What is a processor and can we use a processor (like Clozd) to conduct win-loss analysis?

When organizations (“controllers”) process data about their prospects or customers (“data subjects”), they often need the help of third-party products or services to do so. The third-party entities that provide these products or services are referred to as “processors”.

Consider this simple example. A bank wants to send account notices to its customers via email. To do so, the bank uses a third-party software solution to design and send the emails. Under the GDPR, the bank is the “controller” and the software vendor is the “processor.” The GDPR allows controllers (bank) to utilize the processor (software vendor) without the permission of their data subjects. However, the bank must ensure that personal data is safeguarded by the processor, and that the data is only used to fulfill the controller’s lawful processing activities.

In regards to win-loss analysis, most organizations do not have in-house tools and resources to capture and analyze win-loss feedback. Thus, most organizations enlist the help of a processor like Clozd to carry out win-loss analysis. Like the bank example above, this is allowable under the GDPR so long as certain safeguards and contractual agreements are in place between the controller and Clozd.

Can we legally send our win-loss invitation messages using the Clozd platform?

Yes. As discussed above, many organizations utilize vendors like Clozd to conduct win-loss analysis. When doing so, Clozd acts in the capacity of a “processor” as permitted under the GDPR. As a processor, Clozd may be utilized for any or all of the relevant processing activities such as:

  • Filtering customer/prospect data to determine which data subjects should be contacted for win-loss feedback,
  • Contacting data subjects to request win-loss feedback,
  • Collecting their win-loss feedback through surveys or interviews,
  • Interpreting and analyzing the data collected.
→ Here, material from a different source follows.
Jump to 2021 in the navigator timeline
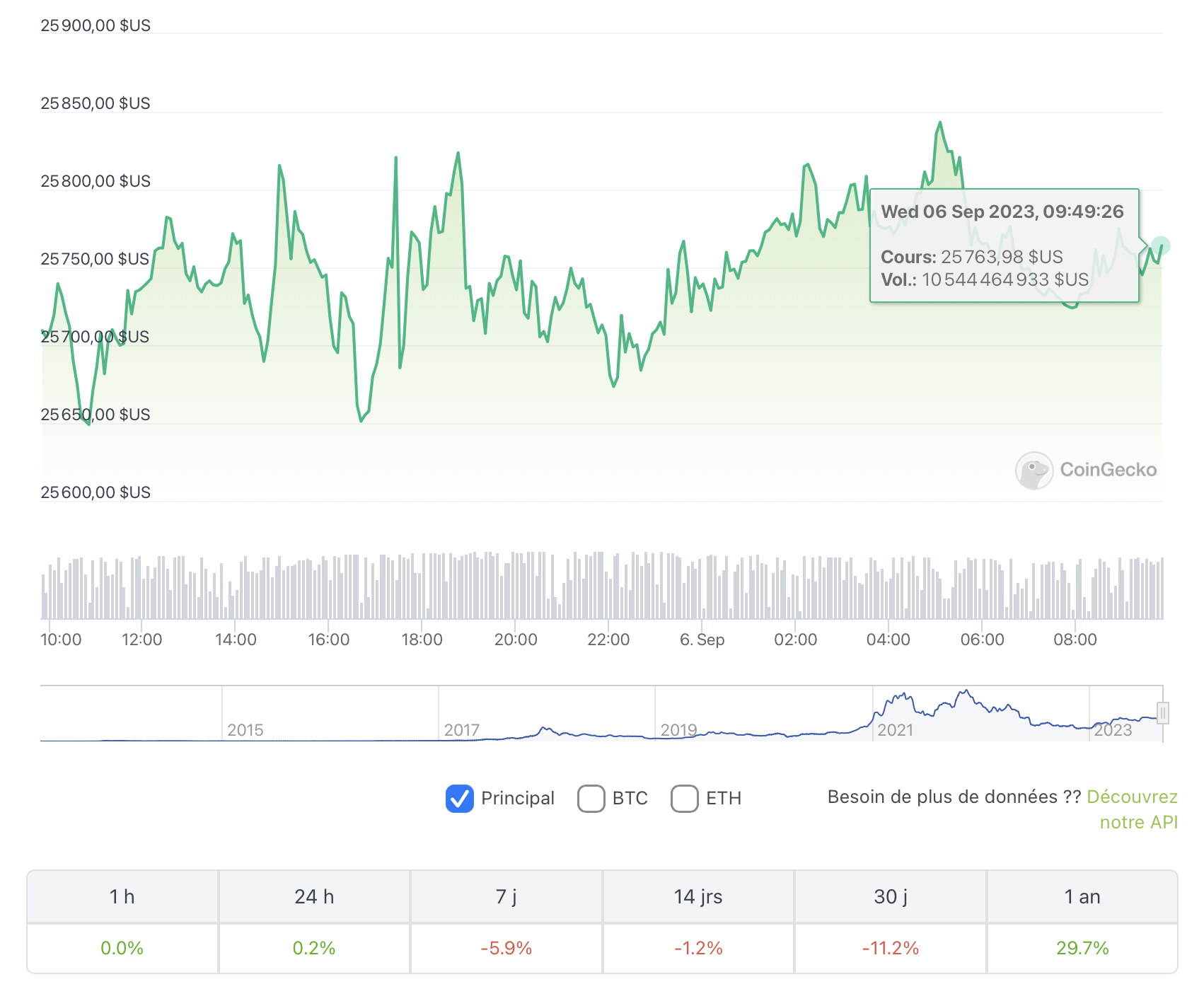click(895, 730)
Furthermore, there is a common misconception that sending win-loss invitation emails through your existing email marketing system might somehow be preferable under the GDPR. However, the GDPR is agnostic in regards to what processor an organization uses for any given processing activity. The GDPR is only concerned that a lawful basis and proper controls have been established. Thus, using Clozd for win-loss invitation emails is legally equivalent to using your email marketing system, but offers more purpose-built functionality to support the niche use case.

As a processor, does Clozd do anything proactive to support its clients with GDPR compliance?

Yes, Clozd proactively supports clients with their GDPR-compliance efforts in various ways.

First, Clozd helps clients implement a Data Processing Agreement (with Standard Contractual Clauses) as part of our contract process to ensure the legal relationship between controller and processor is properly established, with Clozd bearing contractual responsibility to safeguard personal data and process it legally.

Second, the Clozd Platform is built in a way that supports essential data processing controls such as data rectification, erasure, and opt out management.

Third, Clozd is audited annually for ISO 27001 and SOC 2 Type II compliance, ensuring that personal data is safeguarded in accordance with industry best practices. As a result, Clients can legally and confidently rely on Clozd to process personal data on their behalf.

Disclaimer

This page is neither a magnum opus on EU data privacy nor legal advice for your company to use in complying with EU data privacy laws like the GDPR.

Instead, this page provides background information to help you better understand Clozd’s approach to GDPR compliance, and the basic principles of lawful data processing for win-loss analysis.

This legal information is not the same as legal advice, where an attorney applies the law to your specific circumstances, so we insist that you consult an attorney if you’d like advice on your interpretation of this information or its accuracy.